RD intensifica acciones contra el sargazo que afecta sus playas y busca aprovecharlo en sectores como energía, agricultura y cosmética.
La República Dominicana enfrenta una nueva oleada de sargazo en sus principales destinos turísticos, como Punta Cana y Bávaro, afectando el atractivo de sus playas y generando retos para hoteleros, buceadores y pescadores. Desde empleados con carretillas hasta maquinaria especializada, se implementan diversas estrategias para retirar la macroalga, mientras el sargazo se convierte en parte del paisaje cotidiano.
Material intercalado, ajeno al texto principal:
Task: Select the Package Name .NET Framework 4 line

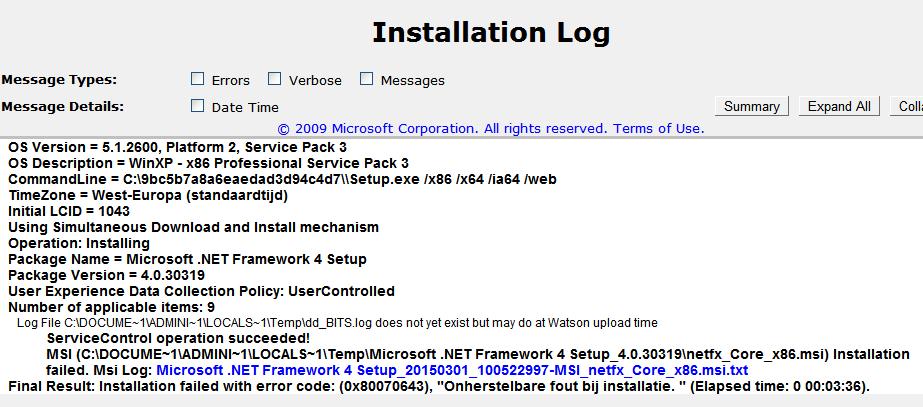Action: pos(187,259)
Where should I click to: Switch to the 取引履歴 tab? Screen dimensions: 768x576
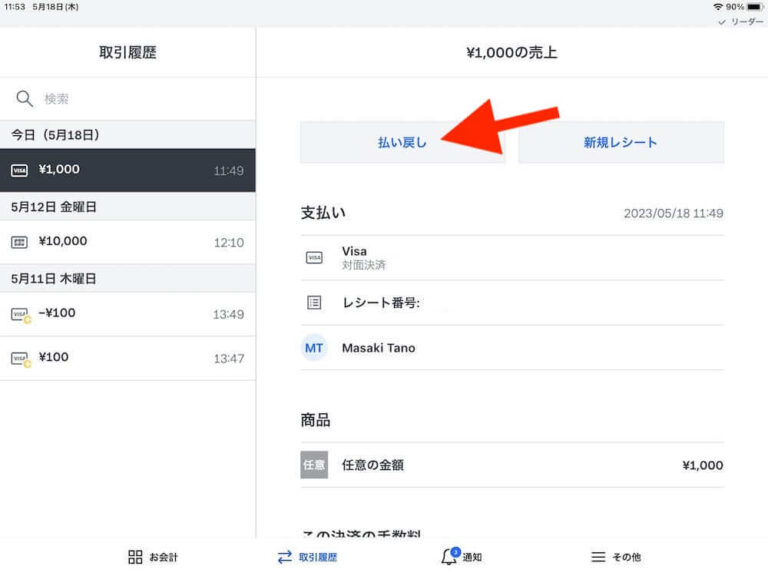[x=307, y=557]
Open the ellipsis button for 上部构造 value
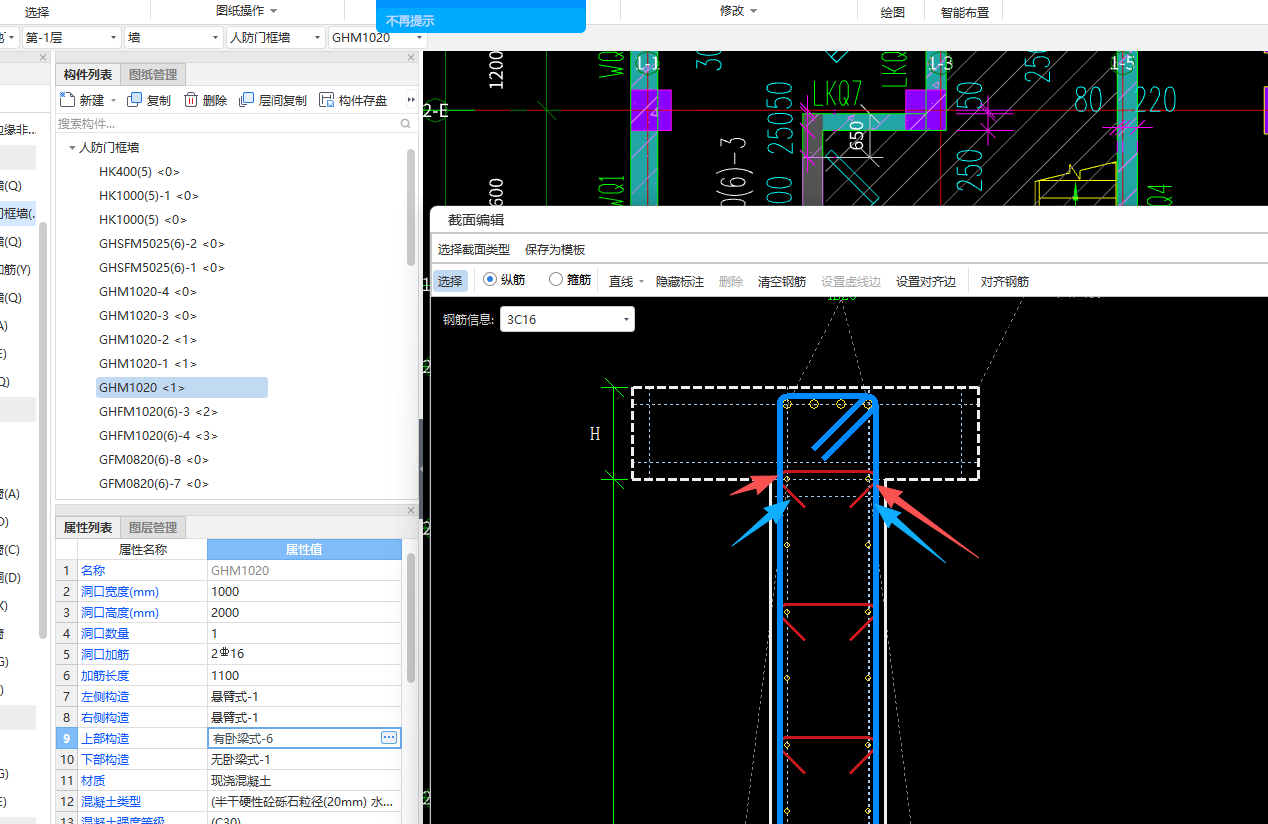Image resolution: width=1268 pixels, height=824 pixels. (x=390, y=738)
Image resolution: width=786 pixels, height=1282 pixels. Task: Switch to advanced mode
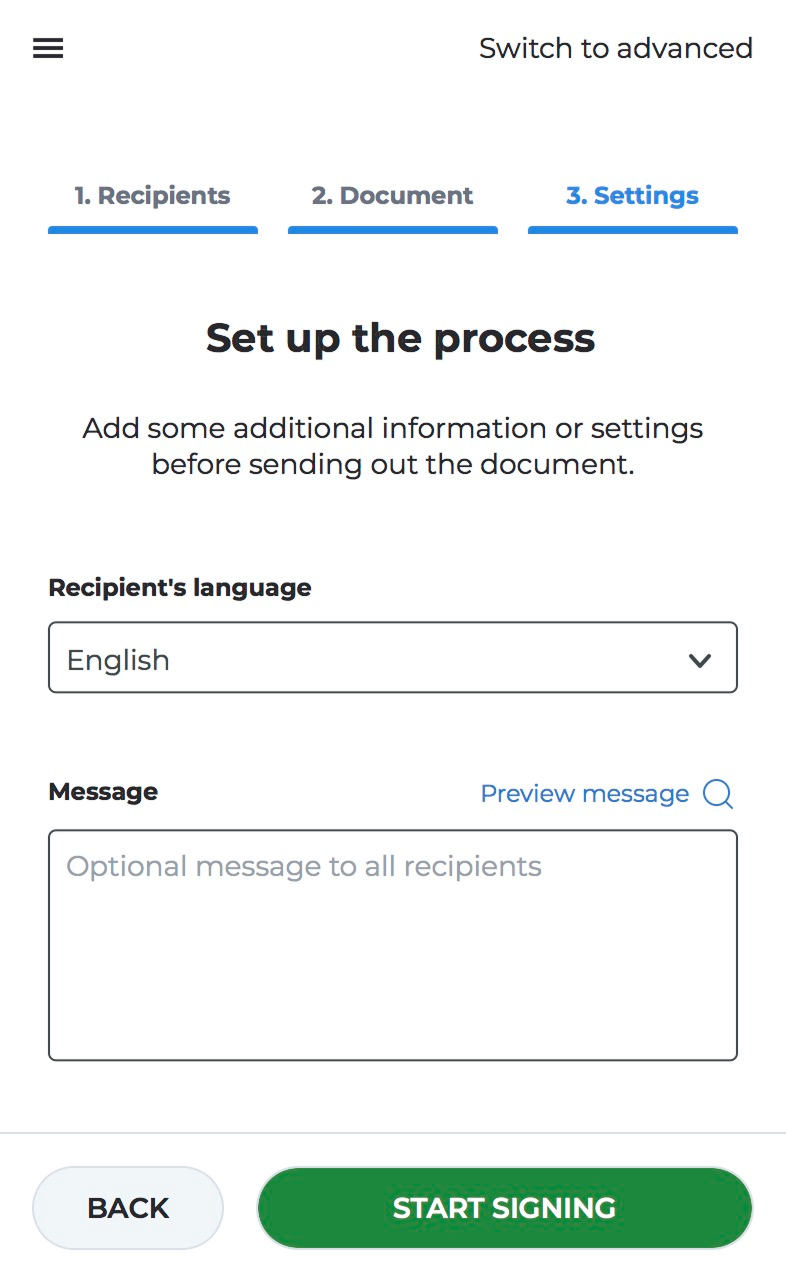(x=615, y=48)
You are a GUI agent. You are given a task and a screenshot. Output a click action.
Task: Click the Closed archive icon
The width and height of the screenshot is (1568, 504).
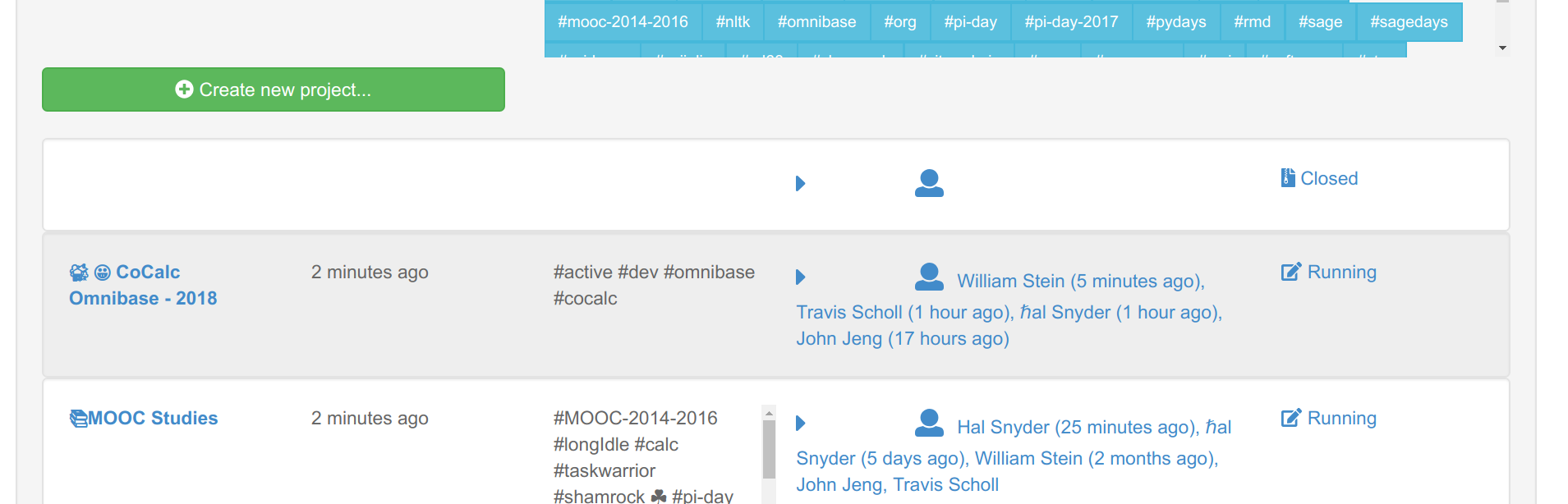(x=1286, y=176)
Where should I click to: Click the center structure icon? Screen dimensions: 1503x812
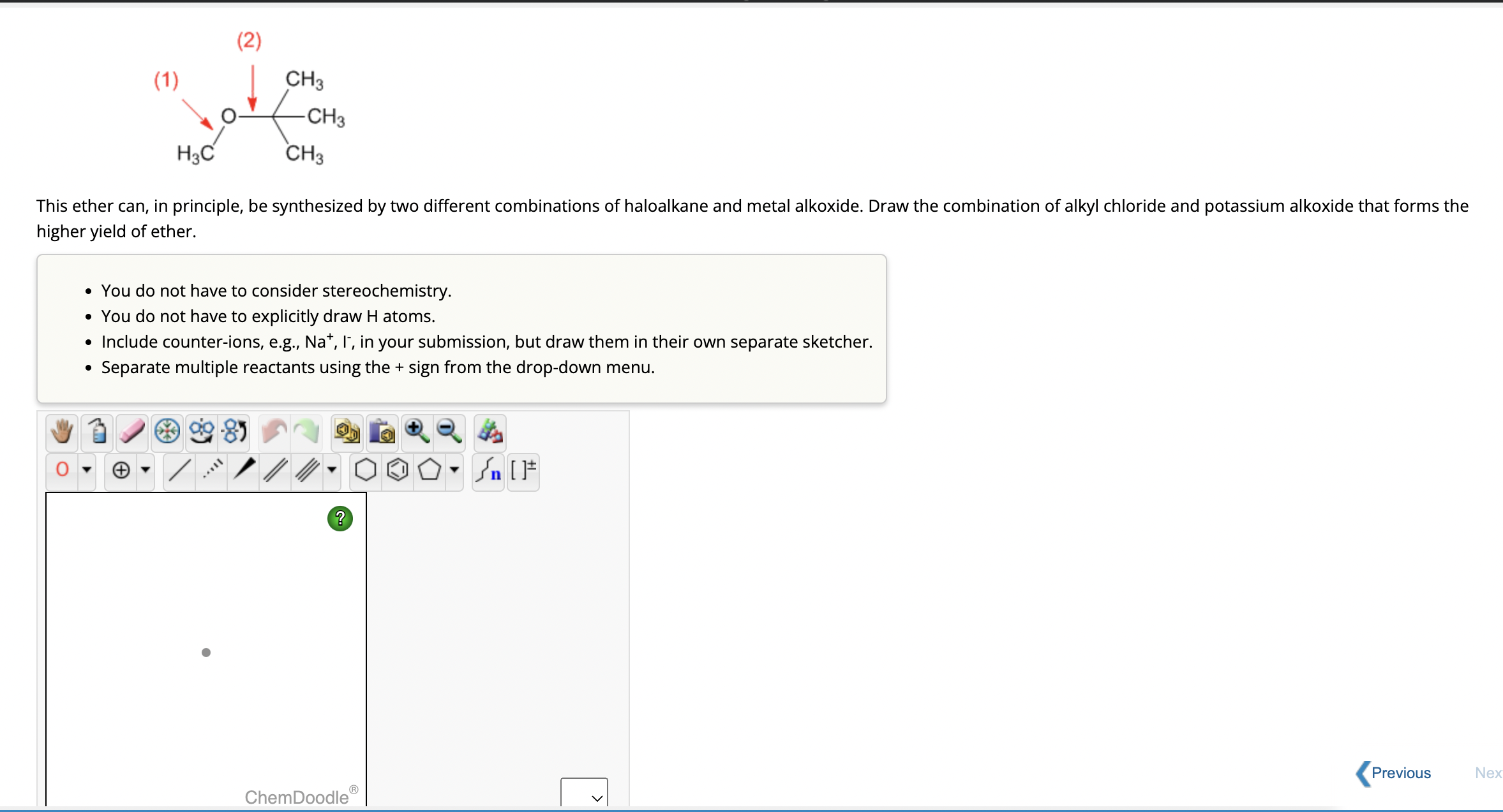[x=167, y=432]
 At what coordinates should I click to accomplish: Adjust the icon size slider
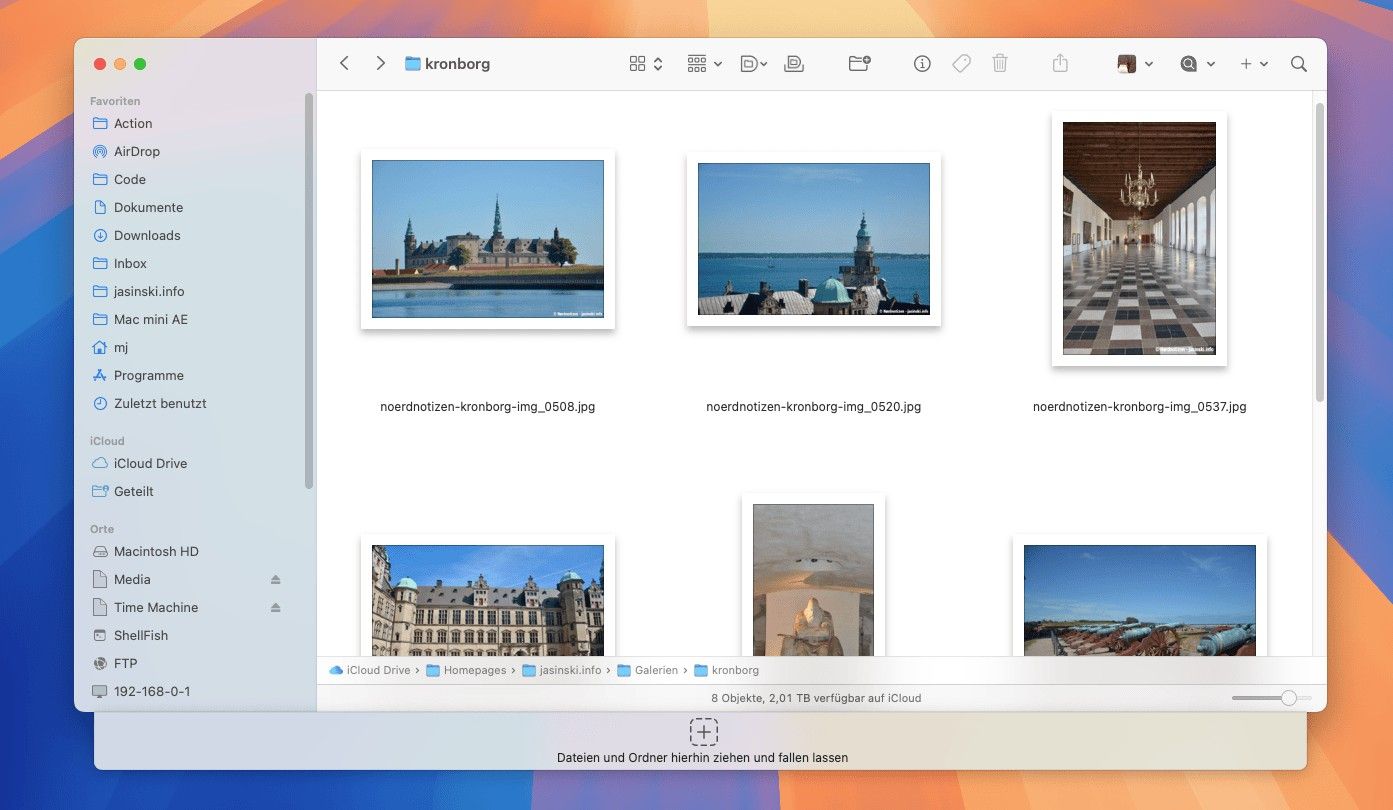[1288, 698]
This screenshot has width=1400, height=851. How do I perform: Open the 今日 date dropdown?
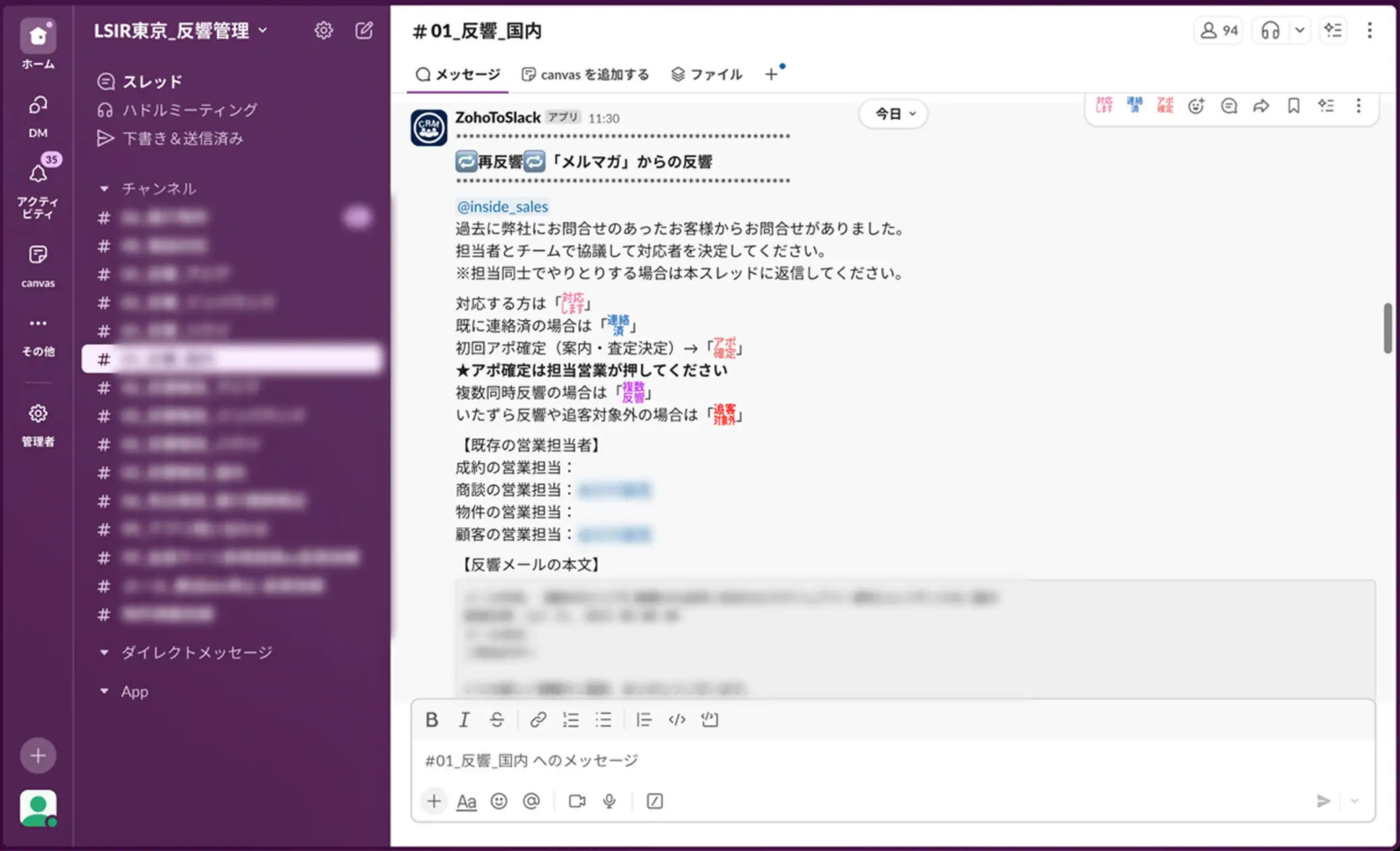click(894, 114)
El presidente Luis Abinader pidió ante la ONU que se declare al sargazo como una “emergencia regional”, debido a su impacto en el turismo, el ecosistema marino y la salud pública. Contribuye al 19 % del PIB y su proliferación amenaza corales, tortugas y la actividad pesquera, además de generar mal olor y riesgos respiratorios.
Como respuesta, el país desarrolla una estrategia nacional que incluye proteger el 30 % del territorio marino, crear una plataforma de datos abiertos y valorizar el sargazo como fuente de biomasa, fertilizantes y materia prima industrial. Junto a la Unión Europea, se instaló un Grupo de Trabajo para transformar esta crisis ambiental en una oportunidad económica.